Leukocyte counts and evaluation of pulmonary oedema
The right lung was rinsed three times with 0.5 ml of phosphate-buffered saline (PBS). Broncho alveolar lavage fluid (BALF) was collected and centrifuged at 12000 rpm for 5 min at 4°C using a centrifuge (Sigma, USA). We measured the protein concentration of the supernatant using the BCA assay kit (Thermo Scientific). The precipitate was resuspended and the cell numbers were counted by a hematocytometer. We counted 300 cells under a light microscope for analysis. The different leukocyte subgroups were identified by Wright-Giemsa staining.
Cytokine detection
The expression levels of different inflammatory cytokines (TNF-α, IL-6, IL-1β, and MIP-2) in the supernatant of BALF were detected by ELISA kits (RayBiotech, Inc. Norcross, GA, USA) following the instructions.

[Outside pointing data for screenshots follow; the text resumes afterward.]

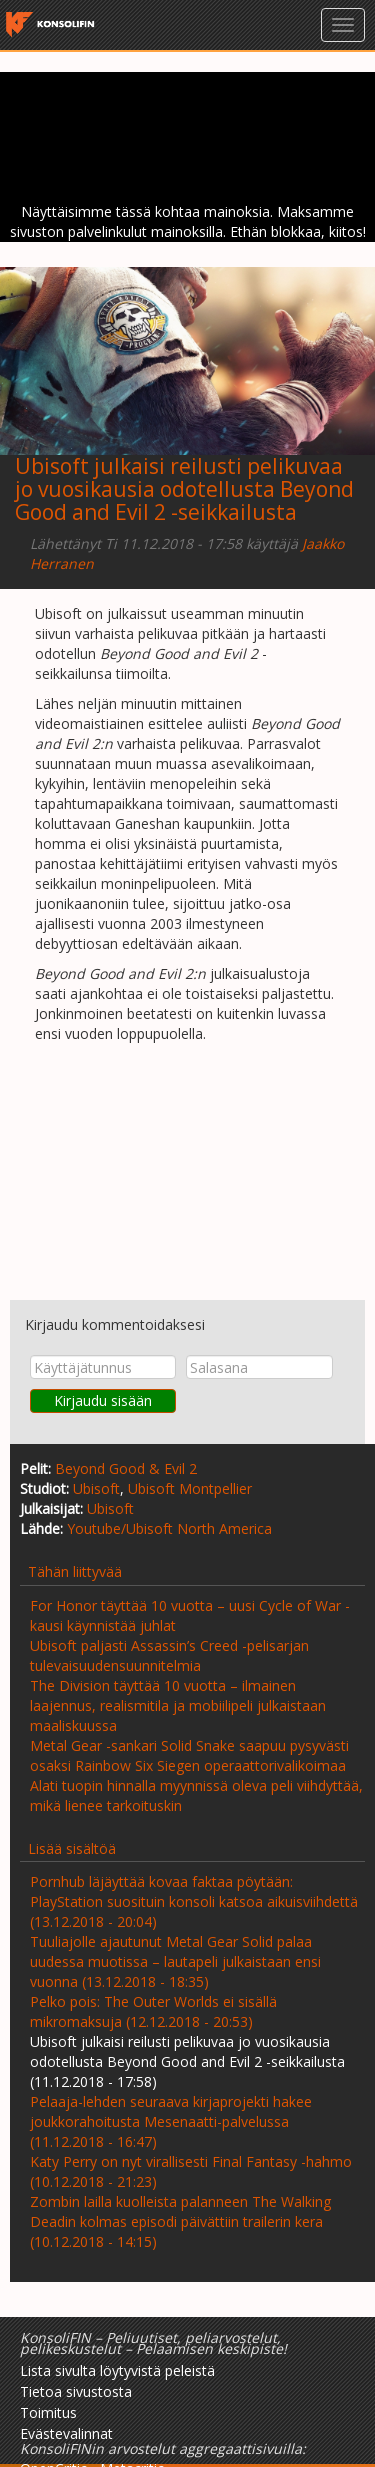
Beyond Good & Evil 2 (126, 1468)
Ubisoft (96, 1488)
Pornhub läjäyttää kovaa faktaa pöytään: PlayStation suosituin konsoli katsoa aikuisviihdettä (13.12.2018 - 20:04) (194, 1901)
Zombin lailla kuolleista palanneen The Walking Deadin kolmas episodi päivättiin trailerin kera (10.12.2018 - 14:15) (180, 2221)
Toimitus (48, 2412)
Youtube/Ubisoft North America (169, 1528)
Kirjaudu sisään (103, 1400)
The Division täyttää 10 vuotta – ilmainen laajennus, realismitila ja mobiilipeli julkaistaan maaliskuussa (178, 1705)
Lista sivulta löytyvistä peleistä (117, 2370)
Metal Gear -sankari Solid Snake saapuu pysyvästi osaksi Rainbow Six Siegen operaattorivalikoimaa (189, 1755)
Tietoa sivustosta (76, 2391)
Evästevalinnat (66, 2433)
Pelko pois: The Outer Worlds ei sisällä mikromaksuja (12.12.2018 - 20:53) (153, 2011)
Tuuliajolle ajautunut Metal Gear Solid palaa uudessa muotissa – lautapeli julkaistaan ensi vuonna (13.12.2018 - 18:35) (175, 1961)
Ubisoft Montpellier (190, 1488)
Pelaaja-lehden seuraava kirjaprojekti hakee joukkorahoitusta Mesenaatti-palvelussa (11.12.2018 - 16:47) (171, 2121)
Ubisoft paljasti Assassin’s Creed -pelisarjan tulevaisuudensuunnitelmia (169, 1655)
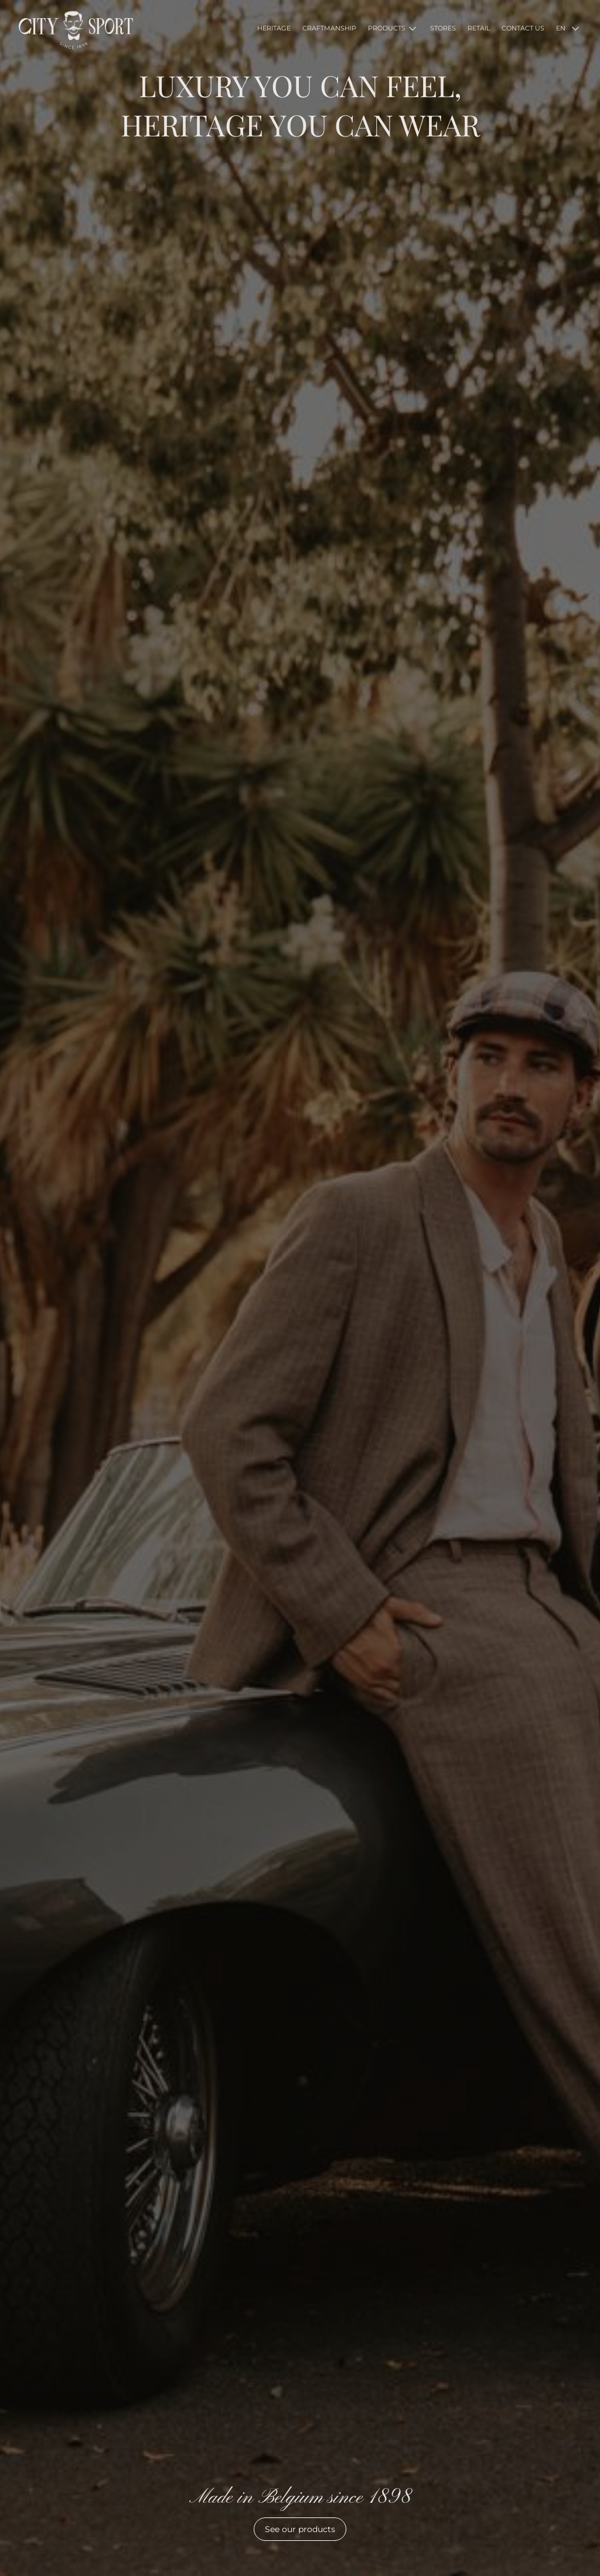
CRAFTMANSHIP (329, 28)
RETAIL (479, 28)
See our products (300, 2529)
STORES (443, 28)
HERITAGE (274, 28)
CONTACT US (523, 28)
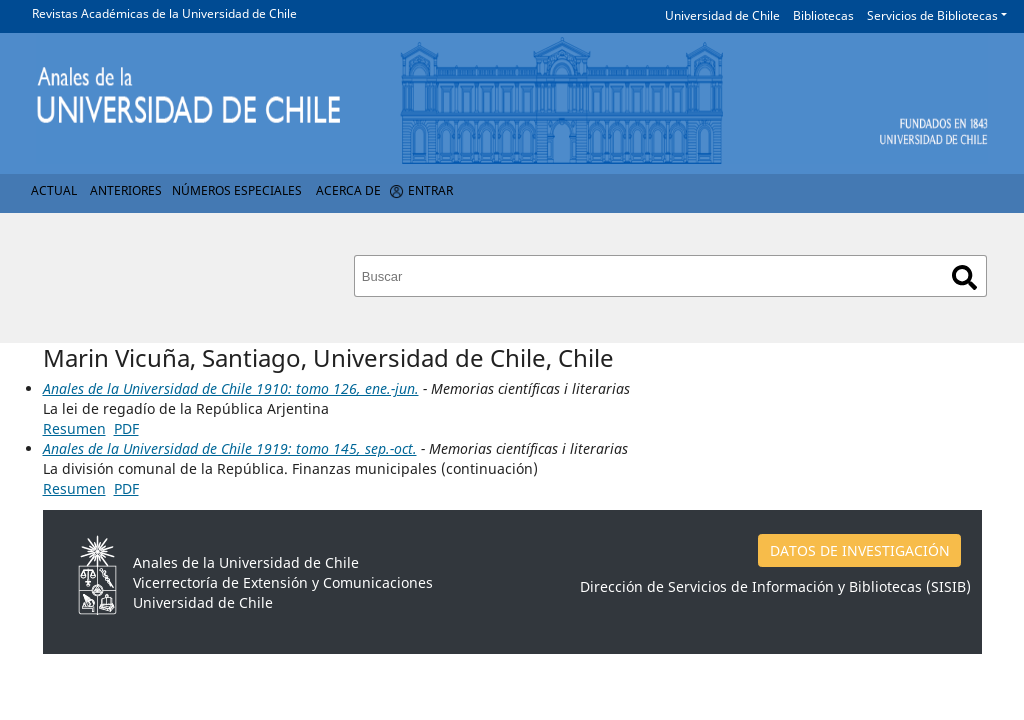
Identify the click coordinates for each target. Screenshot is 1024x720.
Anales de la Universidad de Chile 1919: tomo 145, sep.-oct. (230, 448)
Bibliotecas (823, 15)
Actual (54, 190)
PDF (126, 428)
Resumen (74, 428)
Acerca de (348, 190)
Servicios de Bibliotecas (932, 15)
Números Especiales (237, 190)
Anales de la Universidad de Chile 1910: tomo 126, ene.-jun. (231, 388)
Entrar (430, 190)
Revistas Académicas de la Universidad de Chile (164, 13)
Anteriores (126, 190)
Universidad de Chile (722, 15)
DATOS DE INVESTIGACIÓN (860, 550)
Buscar (964, 277)
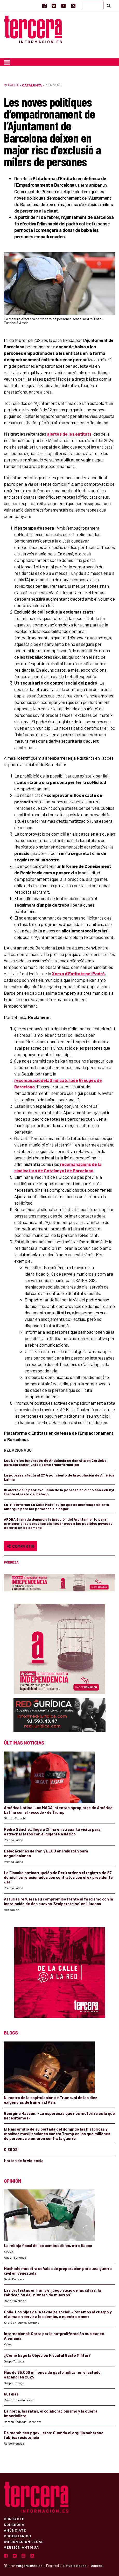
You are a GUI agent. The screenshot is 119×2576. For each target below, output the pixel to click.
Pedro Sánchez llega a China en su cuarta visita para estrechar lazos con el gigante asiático (52, 1831)
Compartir (20, 1546)
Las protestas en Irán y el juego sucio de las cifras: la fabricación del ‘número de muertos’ (52, 2292)
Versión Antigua (21, 2547)
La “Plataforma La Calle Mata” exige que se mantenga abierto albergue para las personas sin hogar (56, 1506)
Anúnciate (15, 2530)
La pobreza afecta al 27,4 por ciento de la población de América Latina (59, 1477)
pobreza (11, 1562)
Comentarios (17, 2536)
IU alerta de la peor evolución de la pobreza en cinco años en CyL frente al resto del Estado (59, 1492)
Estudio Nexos (74, 2566)
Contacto (14, 2519)
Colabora (14, 2524)
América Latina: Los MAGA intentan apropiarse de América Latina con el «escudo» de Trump (58, 1810)
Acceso (97, 2566)
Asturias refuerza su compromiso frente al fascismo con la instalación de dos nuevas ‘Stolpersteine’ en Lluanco (58, 1901)
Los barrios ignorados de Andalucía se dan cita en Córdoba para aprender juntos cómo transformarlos (55, 1462)
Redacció (11, 85)
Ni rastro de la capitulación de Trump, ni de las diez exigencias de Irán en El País (50, 2099)
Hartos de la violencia (24, 2160)
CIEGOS (11, 2149)
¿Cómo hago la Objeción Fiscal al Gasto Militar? (47, 2355)
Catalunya (32, 85)
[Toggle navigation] (7, 62)
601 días (11, 2394)
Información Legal (24, 2541)
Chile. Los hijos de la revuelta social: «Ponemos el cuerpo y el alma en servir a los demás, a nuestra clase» (58, 2314)
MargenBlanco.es (29, 2566)
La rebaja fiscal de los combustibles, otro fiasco (48, 2245)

SOD, ROS, MPO and MDA activity assays
The superoxide dismutase (SOD), ROS and methylene dioxy amphetamine (MDA) activities were detected using specific assay kits (Jiancheng Bioengineering Institute, Nanjing, China). Besides, the myeloperoxidase (MPO) activity was measured by ELISA kit (Cloud-Clone Corp, USA). All of these indicators were measured by a spectrophotometer.
Immunohistochemistry
First, paraffin sections were dewaxed and incubated in 3% hydrogen peroxide and 5% goat serum albumin for 30 and 20 minutes separately. Then, they were incubated with Ly6G antibody (1:100) overnight at 4°C. The second antibody was added and the sections were incubated at 4℃ for 1 hour the next day. Finally, the diaminobenzidine and haematoxylin staining were performed for microscopic observation.
Immunofluorescence
Sections were first incubated with Ly6G antibody (1:200) and then incubated with the fluorescently labeled secondary antibody (Alexa Fluor 594, 1:400). Finally, Ly6G+ cells were examined under the Olympus fluorescence microscope.
Western Blotting
Lung tissue and neutrophils cultured in vitro were lysed with the lysate including protease inhibitor and phosphatase inhibitor. The lysate was then centrifuged at 12500 rpm for 10 min at 4°C and the supernatant was stored in eppendorf tubes. The BCA kit (Thermo, IL) was used to measure the protein concentration. After making 10% sodium dodecyl sulfate polyacrylamide gel electrophoresis (SDS-PAGE) gels, 30ug proteins were used for electrophoresis and transferred to the polyvinylidene fluoride (PVDF) membrane blocked by blocking buffer for an hour. Then, primary antibodies (1:1000) were added to PVDF membrane at 4 °C overnight. TBST was used to washed the membranes for 3 times (10 minutes / time) and the membranes were incubated with second antibodies(1:3000) for 1h at 37℃. Chemiluminescence reagents (Beyotime Institute of Biotechnology, Shanghai, China) was used to measure the optical density by Image J image analysis software after the membranes were washed 3 times (10 minutes / time).
Statistical analysis
Data are presented as mean ± standard error of mean (SEM). We used Graphpad Prism (7.0, USA) to perform the data statistics. One-way analysis of variance (ANOVA) was used for multiple comparisons. Kaplan-Meier survival curves and log-rank statistics were used for survival-rate. P < 0.05 was considered statistically significant.